J'aime beaucoup la formule "ça a marché moins bien que nous l'espérions". Dans le genre litote, elle se pose un peu là !
Sinon, d'accord sur la fin du billet. Mais pas pour exonérer FB et son premier cercle de leurs responsabilités dans le gâchis actuel. Tout est à repenser, tout est à reconstruire ! Il faut seulement donner les coudées franches à des gens qui sauront faire. Mais les auront-ils ?
Je suis très étonné par les deux dernières phrases. J'ai toujours eu les coudées parfaitement franches dans ma circonscription, et tous nos adhérents diraient la même chose, que je sache. A ceci près que nous avons les coudées franches *ensemble* : à condition de nous mettre d'accord entre nous !
On voit bien que dès que Estrosi ou un autre essaient de mettre en place des éléments de ce qui pourrait être une politique industrielle, Bruxelles s'émeut.
Au bout de 15 jours de Bayrou président, soit son discours serait à remiser au placard, soit il serait en conflit ouvert avec bruxelles.
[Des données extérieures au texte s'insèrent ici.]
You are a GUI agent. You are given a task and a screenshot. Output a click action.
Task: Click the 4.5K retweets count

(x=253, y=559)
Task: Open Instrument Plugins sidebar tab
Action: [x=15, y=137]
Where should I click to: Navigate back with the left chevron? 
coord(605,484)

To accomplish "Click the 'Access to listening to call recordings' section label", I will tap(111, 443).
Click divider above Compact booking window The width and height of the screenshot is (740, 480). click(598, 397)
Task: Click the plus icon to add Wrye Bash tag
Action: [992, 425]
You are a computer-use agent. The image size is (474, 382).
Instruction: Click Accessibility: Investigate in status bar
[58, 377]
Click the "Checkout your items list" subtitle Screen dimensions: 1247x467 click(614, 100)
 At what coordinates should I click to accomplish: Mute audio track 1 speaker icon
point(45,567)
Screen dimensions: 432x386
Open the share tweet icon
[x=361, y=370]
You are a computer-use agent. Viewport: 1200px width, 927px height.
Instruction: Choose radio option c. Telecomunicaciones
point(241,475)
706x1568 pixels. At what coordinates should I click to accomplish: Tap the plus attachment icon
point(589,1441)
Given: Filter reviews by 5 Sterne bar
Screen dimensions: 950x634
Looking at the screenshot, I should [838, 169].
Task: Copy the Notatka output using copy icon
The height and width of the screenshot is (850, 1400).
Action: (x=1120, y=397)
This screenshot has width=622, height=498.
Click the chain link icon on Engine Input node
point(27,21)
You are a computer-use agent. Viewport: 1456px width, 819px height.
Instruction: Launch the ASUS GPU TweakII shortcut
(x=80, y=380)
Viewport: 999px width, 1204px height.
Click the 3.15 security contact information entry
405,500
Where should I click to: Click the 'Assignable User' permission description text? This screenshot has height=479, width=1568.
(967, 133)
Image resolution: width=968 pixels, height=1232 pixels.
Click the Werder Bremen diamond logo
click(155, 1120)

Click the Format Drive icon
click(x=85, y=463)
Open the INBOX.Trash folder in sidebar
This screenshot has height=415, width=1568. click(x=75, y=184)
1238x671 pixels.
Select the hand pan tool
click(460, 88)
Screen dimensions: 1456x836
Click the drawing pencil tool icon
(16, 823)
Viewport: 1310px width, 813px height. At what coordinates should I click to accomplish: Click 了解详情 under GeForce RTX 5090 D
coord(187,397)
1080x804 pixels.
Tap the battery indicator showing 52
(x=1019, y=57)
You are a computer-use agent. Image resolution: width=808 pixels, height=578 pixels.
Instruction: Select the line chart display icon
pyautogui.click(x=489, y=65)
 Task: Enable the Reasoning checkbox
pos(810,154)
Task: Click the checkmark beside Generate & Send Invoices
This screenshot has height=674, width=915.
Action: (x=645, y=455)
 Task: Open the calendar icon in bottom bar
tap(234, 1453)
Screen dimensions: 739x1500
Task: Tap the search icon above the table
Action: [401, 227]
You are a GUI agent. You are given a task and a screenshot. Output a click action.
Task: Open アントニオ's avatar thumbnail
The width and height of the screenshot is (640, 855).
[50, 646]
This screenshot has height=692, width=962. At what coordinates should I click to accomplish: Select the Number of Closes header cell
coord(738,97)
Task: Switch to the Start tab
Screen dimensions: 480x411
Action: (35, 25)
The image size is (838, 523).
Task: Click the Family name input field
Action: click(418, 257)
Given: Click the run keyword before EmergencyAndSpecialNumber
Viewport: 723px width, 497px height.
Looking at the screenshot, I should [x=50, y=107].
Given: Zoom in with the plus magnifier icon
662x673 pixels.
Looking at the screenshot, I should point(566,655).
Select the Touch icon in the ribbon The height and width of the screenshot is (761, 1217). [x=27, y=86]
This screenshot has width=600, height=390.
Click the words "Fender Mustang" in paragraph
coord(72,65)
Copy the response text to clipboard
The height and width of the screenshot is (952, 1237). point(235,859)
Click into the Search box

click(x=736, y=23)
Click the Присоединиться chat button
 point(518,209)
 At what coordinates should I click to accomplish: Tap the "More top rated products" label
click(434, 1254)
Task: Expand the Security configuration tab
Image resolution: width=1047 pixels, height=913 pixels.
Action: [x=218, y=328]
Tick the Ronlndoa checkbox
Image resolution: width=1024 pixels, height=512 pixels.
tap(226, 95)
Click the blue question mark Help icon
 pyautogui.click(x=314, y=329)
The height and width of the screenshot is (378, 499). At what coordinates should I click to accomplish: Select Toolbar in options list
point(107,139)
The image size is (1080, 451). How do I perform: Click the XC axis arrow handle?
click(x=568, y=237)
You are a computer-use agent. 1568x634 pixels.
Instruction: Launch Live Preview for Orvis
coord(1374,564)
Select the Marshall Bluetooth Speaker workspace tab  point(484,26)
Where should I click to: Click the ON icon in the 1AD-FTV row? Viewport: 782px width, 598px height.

Comme il a plié en votant pour le traité de lisbonne malgré son rejet par la population, chacun sent bien que son opposition n'est que pure façade. de fait il n'a plus aucune crédibilité, en tout cas pas plus que celle de n'importe quel présidentiable qui passe bien dans les médias. on veut bien croire qu'il serait plus sympathique que sarko, personne n'imagine qu'au fond il serait capable de faire mieux.
Je crains même qu'avec son obsession anti-déficit il n'eût fait pire que sarko pendant la crise de 2009 - dont nous ne sommes pas sortis.
En fait, une bonne partie du problème est résumé dans le 2ème commentaire de Romain : il a attendu quelque chose de Bayrou au lieu de profiter de l'autonomie que donnait la construction d'un nouveau parti. Et cela peut s'appliquer aussi à la politique industrielle de la France où certains sont passifs et attendent que cela se passe en attendant les subventions de l'état, avec en plus un volontarisme affiché qui fait croire que l'état y peut quelque chose.
Que l'on est loin des automoteurs rêvés par Bayrou...
Comme d'habitude, je pense quasiment la même chose que l'auteur (y compris ses interventions sur le Scriptorium). J'ai tout de même deux remarques.
- les problèmes internes (et les opportunités d'initiatives démocrates) n'ont pas eu la même ampleur dans tous les départements, selon les personnes qui y officiaient (on pense évidemment aux 92, 13, 75... mais il y en d'autres)
- FB a bien évidemment raison sur le maintien et la relocalisation des activités industrielles ; pour autant, le fait est que le politique n'a aujourd'hui plus aucun moyen d'agir en la matière, comme le dit le billet en lien ci-dessous (j'aimerais bien qu'il soit erroné... mais je n'ai pas trouvé comment le montrer)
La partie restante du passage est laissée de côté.